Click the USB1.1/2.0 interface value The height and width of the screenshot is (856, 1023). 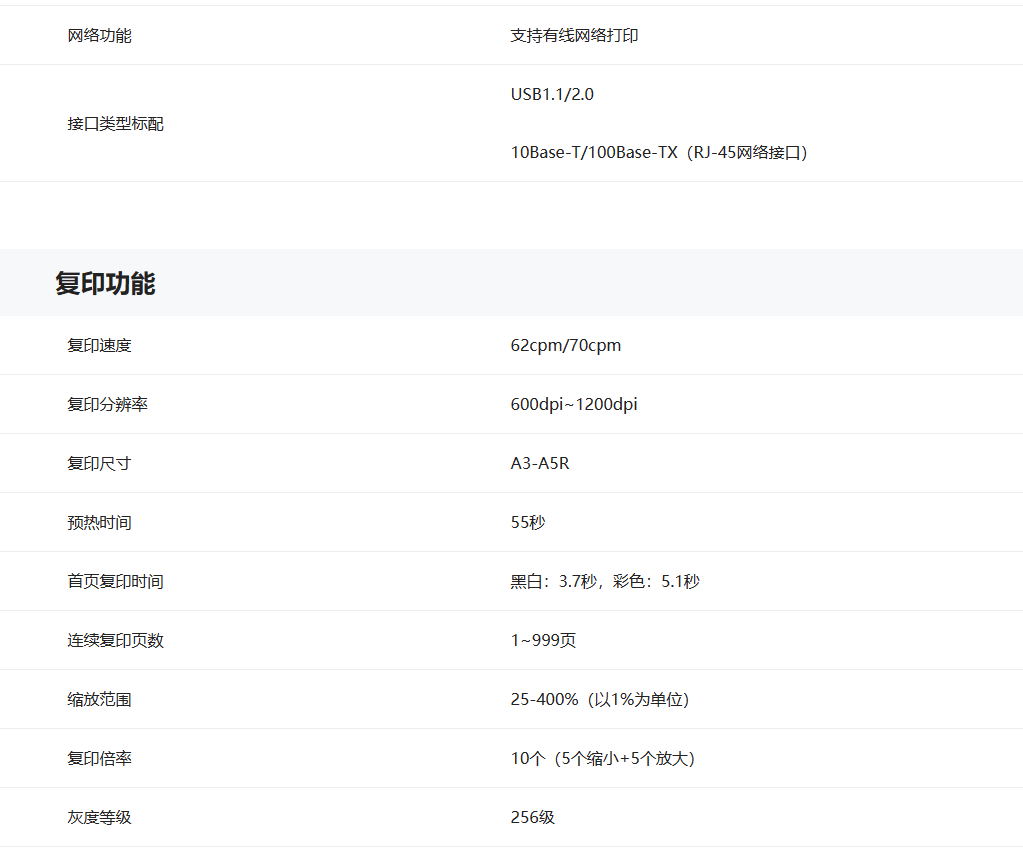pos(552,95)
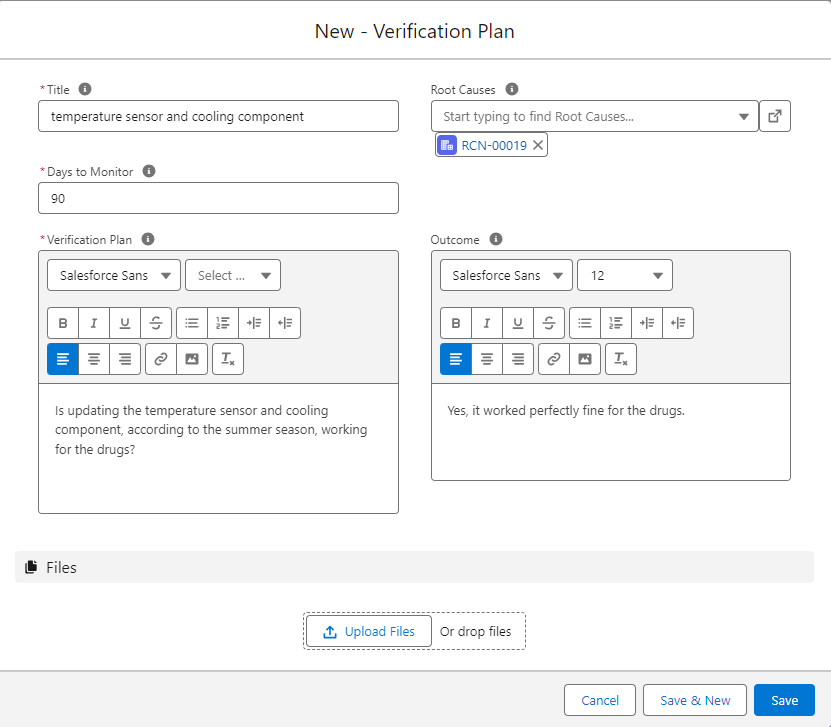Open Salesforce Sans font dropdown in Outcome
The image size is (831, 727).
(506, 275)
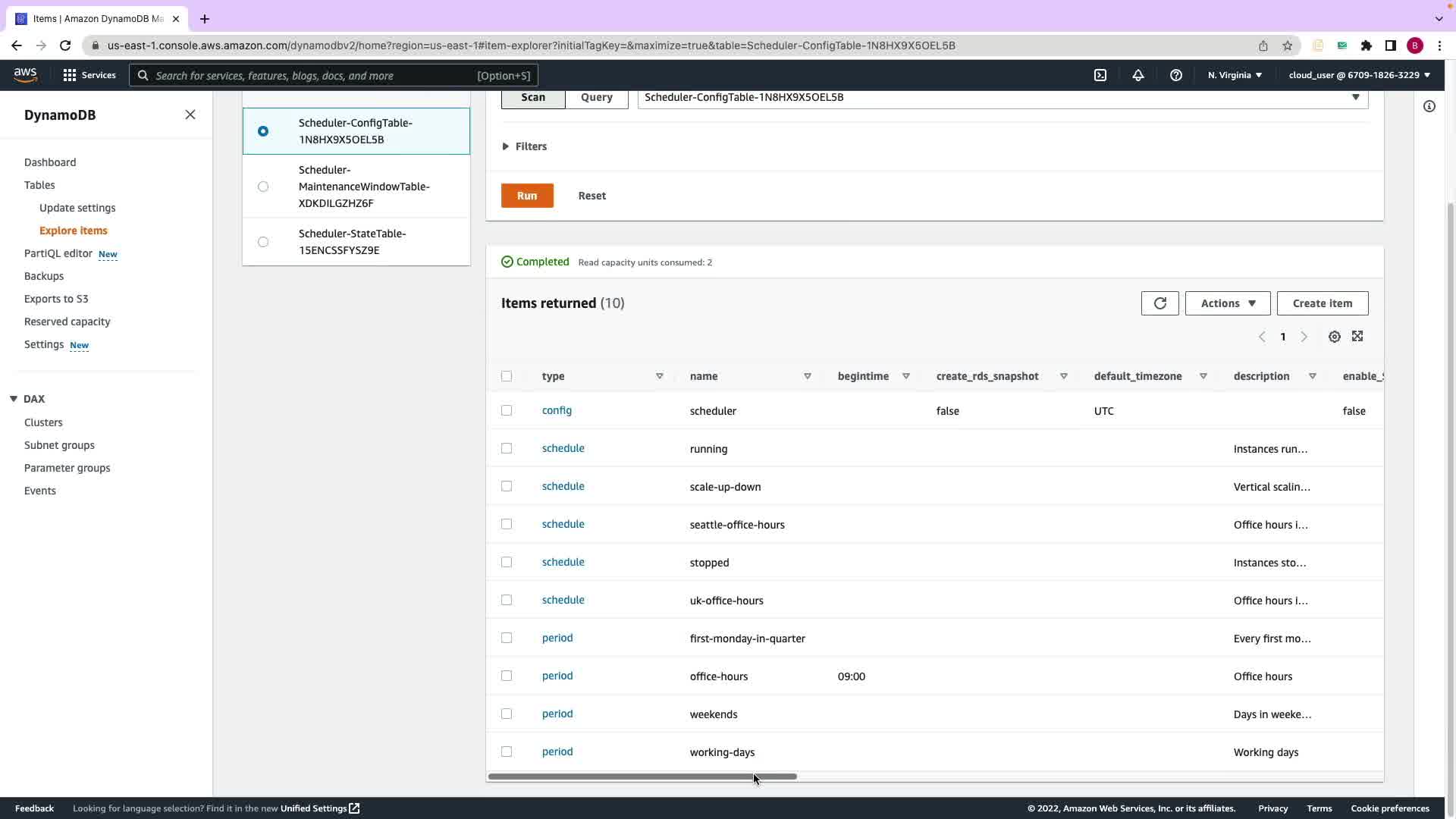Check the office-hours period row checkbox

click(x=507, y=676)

==

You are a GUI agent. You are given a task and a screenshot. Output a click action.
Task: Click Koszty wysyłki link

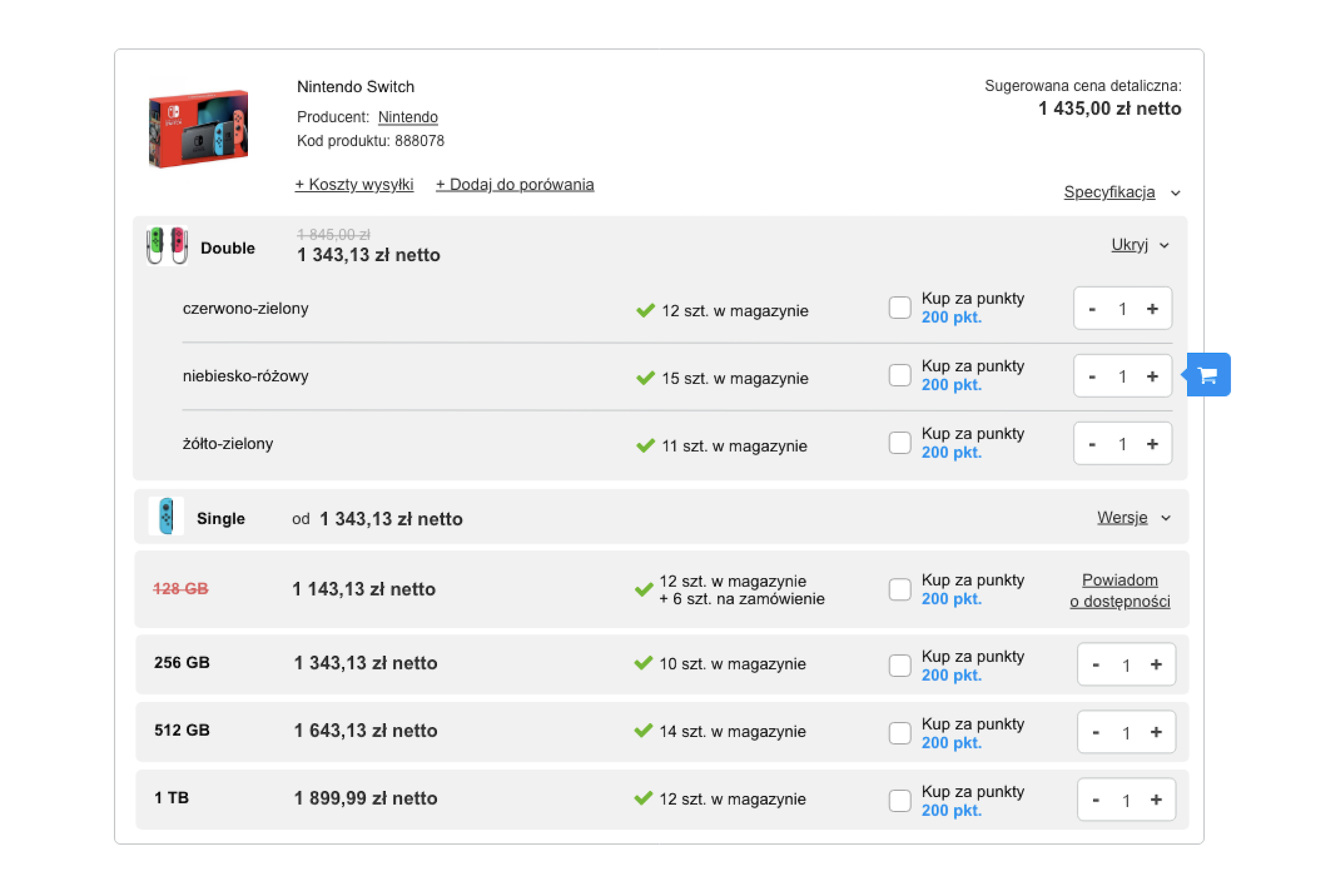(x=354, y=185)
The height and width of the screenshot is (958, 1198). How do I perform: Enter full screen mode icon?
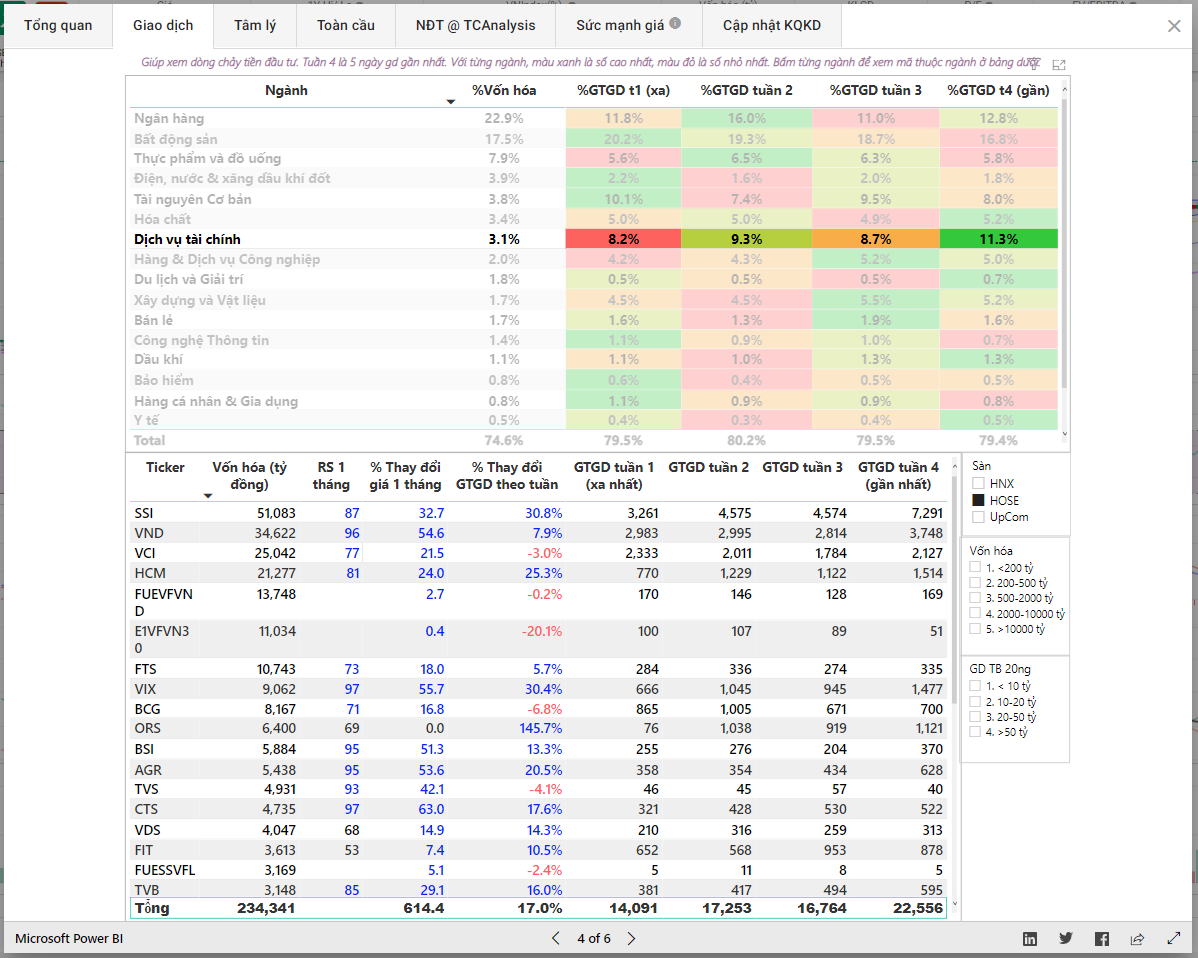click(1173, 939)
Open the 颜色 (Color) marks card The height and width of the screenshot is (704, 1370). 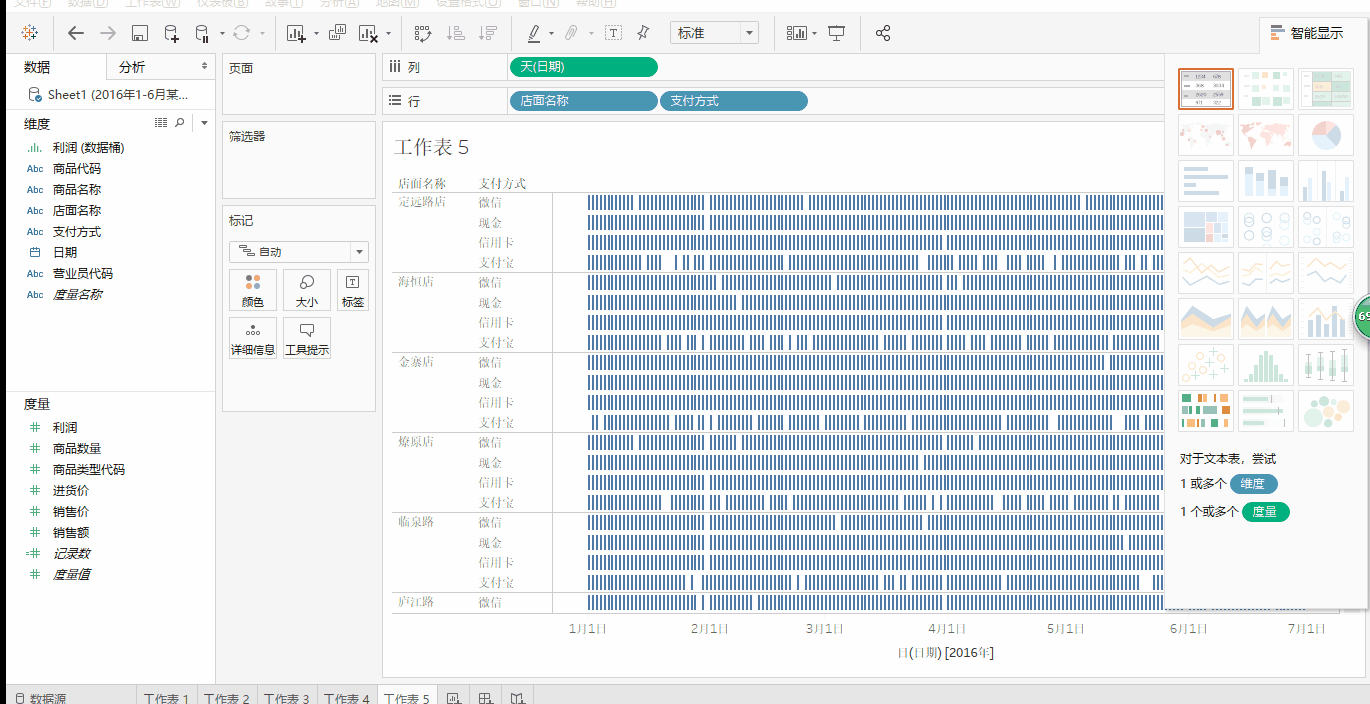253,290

==

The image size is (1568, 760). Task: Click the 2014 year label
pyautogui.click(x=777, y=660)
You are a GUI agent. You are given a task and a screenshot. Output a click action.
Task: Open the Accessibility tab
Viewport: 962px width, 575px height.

#### Work instructions
Pull out every line in the data above that contains the word "size".

#### The completed task
The image size is (831, 727).
The image size is (1568, 760). Task: Click the 2014 year label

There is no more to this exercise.